[20] Depresi

34K 4.6K 2.2K
                                    

"Aku sedang berada pada titik terlemah. Aku butuh penyangga. Lenganmu salah satunya."

Play the mulmed😢

Mataku mengerjap menatap langit-langit yang seperti berputar di atas kepala. Aku mengerang. Merasakan sakit yang teramat sangat di bagian bawah serta wajah. Kutarik kepalaku untuk menghadap sesosok laki-laki yang kini menindihku di perut. Ingin sekali aku membunuhnya, tapi tubuh ini teramat kaku untuk digerakkan.

Satu tamparan keras melayang padaku lagi, memaksa aku untuk sadar secara penuh keadaan saat ini. Pipiku masih basah, masih terlihat jelas anak-anak sungai yang mengalir di sana.

"Bangun lo," titah Kak Enggar. "Gue nggak suka main kalo lawan gue nggak ngerespon gini."

Aku memilih tak bersuara. Kedua tanganku masih ia bungkus dengan satu tangan miliknya. Perlahan pupil mataku bergeser ke bawah untuk memastikan, ternyata Kak Enggar belum meloloskan celana jeans-ku.

"Gue mau lo teriak, mendesah, atau apalah itu," ujar dia lagi. "Gue nggak doyan maen kalo elonya diem."

"Gue mau kita sama-sama nikmatin, Fre." Sambungnya lagi, sebelum dia tersenyum licik. "C'mon! Lo nggak mau kan gue berasa maen sama gedebok pisang?"

Aku berdecih, dalam hitungan sekon wajah Kak Enggar sudah ternoda oleh air liur yang kupunya. Dia mengelap cairan itu, lalu beralih menatapku begitu bengis.

"Gue lebih baik mati daripada ngeladenin nafsu bejat lo," lirihku yang terdengar seperti kalimat putus asa. Dari bawahnya, aku bisa merasakan jika lelaki itu sudah mulai naik darah.

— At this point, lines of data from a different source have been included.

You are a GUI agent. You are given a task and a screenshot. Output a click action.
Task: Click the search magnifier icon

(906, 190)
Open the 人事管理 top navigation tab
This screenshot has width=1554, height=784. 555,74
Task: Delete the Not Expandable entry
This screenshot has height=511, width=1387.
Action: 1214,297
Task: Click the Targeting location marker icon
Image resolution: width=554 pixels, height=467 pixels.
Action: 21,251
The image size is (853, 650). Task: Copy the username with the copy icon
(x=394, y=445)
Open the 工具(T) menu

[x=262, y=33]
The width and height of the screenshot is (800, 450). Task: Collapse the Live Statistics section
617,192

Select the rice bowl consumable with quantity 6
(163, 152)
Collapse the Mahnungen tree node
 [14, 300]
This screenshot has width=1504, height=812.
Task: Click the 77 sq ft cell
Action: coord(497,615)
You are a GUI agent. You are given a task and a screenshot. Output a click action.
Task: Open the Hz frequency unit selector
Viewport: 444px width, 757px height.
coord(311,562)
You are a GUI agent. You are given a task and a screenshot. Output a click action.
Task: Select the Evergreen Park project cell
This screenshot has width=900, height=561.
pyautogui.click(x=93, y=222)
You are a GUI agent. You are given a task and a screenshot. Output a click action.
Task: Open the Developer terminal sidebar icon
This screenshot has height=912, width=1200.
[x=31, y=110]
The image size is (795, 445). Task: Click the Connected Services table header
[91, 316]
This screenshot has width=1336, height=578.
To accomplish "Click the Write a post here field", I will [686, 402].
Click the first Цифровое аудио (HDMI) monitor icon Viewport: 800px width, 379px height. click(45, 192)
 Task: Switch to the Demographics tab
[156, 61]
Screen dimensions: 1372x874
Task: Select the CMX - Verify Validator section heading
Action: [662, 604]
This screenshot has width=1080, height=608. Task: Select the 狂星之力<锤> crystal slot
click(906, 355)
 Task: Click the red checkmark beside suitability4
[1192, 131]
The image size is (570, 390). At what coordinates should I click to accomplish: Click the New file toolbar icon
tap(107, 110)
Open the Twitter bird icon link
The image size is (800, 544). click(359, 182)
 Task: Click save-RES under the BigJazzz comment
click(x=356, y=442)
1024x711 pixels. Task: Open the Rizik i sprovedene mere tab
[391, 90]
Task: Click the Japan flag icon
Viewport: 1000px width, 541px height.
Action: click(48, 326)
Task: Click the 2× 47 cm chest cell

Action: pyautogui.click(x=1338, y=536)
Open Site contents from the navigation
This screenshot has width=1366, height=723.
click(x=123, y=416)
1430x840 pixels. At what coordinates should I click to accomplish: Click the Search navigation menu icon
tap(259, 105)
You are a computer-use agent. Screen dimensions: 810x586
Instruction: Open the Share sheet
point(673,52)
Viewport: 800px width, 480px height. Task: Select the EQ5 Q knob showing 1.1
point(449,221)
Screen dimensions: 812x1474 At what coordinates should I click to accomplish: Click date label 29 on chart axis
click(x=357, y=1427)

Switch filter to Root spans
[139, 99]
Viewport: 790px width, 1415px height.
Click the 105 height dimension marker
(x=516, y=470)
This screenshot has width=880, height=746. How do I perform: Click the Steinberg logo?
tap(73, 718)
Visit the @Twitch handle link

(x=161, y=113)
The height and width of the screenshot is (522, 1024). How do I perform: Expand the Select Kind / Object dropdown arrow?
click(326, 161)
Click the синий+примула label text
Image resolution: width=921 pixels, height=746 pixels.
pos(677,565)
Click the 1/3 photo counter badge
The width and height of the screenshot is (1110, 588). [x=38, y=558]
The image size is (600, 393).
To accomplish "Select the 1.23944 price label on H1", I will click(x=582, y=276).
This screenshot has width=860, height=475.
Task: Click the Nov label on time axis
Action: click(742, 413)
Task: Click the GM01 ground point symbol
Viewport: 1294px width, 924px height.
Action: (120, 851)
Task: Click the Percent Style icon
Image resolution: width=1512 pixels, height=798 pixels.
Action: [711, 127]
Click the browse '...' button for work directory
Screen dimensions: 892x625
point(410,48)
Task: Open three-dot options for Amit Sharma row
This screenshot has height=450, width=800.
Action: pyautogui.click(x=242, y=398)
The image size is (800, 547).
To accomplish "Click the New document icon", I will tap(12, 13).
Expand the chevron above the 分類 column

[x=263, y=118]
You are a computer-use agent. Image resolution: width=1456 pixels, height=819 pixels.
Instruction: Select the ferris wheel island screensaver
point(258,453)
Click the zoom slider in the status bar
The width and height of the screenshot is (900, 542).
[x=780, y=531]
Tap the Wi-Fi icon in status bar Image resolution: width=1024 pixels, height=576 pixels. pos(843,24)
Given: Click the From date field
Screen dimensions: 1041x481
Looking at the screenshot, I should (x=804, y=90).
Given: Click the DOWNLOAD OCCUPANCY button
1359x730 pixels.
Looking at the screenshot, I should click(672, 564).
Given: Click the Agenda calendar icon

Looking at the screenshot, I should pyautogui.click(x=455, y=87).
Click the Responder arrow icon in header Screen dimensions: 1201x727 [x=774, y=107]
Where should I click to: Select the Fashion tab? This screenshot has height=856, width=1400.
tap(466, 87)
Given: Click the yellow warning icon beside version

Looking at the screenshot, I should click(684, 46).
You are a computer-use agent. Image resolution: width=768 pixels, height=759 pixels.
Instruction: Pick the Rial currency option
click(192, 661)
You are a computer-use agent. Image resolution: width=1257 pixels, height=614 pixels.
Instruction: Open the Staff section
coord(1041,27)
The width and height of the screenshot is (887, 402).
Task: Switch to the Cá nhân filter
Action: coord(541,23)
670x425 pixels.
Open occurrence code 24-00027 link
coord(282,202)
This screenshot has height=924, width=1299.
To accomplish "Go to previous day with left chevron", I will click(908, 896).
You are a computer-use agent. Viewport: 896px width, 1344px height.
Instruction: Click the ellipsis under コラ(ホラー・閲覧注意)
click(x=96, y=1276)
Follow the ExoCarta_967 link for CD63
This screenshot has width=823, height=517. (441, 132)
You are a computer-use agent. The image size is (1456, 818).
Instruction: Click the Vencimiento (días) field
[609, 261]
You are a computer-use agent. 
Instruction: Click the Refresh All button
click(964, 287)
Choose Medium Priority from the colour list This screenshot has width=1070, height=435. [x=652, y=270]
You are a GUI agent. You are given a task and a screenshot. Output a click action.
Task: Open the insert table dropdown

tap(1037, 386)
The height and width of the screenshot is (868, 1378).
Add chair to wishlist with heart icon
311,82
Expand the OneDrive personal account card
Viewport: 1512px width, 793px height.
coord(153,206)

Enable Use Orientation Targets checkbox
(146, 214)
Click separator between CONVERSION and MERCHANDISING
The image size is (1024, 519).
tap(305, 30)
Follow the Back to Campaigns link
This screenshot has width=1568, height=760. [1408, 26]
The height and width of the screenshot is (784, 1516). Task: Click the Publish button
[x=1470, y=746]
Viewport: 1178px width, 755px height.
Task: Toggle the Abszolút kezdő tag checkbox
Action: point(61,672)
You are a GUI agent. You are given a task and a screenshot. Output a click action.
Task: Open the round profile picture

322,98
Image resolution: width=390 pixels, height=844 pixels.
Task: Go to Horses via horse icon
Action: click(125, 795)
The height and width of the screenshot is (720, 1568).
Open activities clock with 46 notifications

"Gue nggak nyangka ya," sambungku. Dia masih memperhatikan. "Ketua BEM kampus yang katanya jadi panutan banyak mahasiswa, ternyata nggak lebih dari seorang bajingan rendahan."

Napas Kak Enggar memburu. Dadanya naik turun menahan emosi. Jika skala kemarahan setiap manusia batasnya di level sepuluh, kupikir dia sudah sampai di sembilan koma tujuh.

"Pelacur!!!!" Sentak Kak Enggar yang serta merta langsung mencekikku. Aku lalu melotot. Dia begitu kuat membelit bagian itu sampai wajahku mungkin berubah menjadi pucat.

Dengan sisa-sisa tenaga yang ada, aku berusaha mendorongnya. Berusaha melepaskan diri dari jeratan tangannya yang lain. Berusaha menendang-nendang sofa agar tercipta suara-suara gaduh. Tapi aku hanya bisa menatapnya tanpa berkedip. Karena mendadak kelopak mataku terasa berat sekali.

Aku mulai merasakan keram di sekujur kepala. Juga pandangan yang mulai menghitam. Di dalam hatiku, aku masih berseru atas nama Fero. Aku benar-benar ingin dia di sini, setidaknya sebelum aku mati.

Tiba-tiba, aku mendengar suara bantingan yang cukup kuat menghantam sesuatu di atasku. Tapi aku tidak bisa melihat dan mendengar jelas apa itu. Energiku rasanya terfokus dengan bagaimana aku bisa bertahan hidup.

Bantingan itu menciptakan hujan kaca tepat di atas tubuhku yang terbuka. Aku merasakan perih di sekujur tubuhku yang terkenai beling tajam. Tanganku pun menyingkirkan benda-benda itu. Hingga aku baru sadar suatu hal...

Kedua tanganku sudah terlepas.

Aku juga merasakan rasa ringan di atas tubuhku. Tak ada lagi beban berat yang tadinya menimpa di sana. Benda itu seolah hilang. Sekarang aku sudah bisa menggerakkan kakiku tanpa ada lagi yang menahan.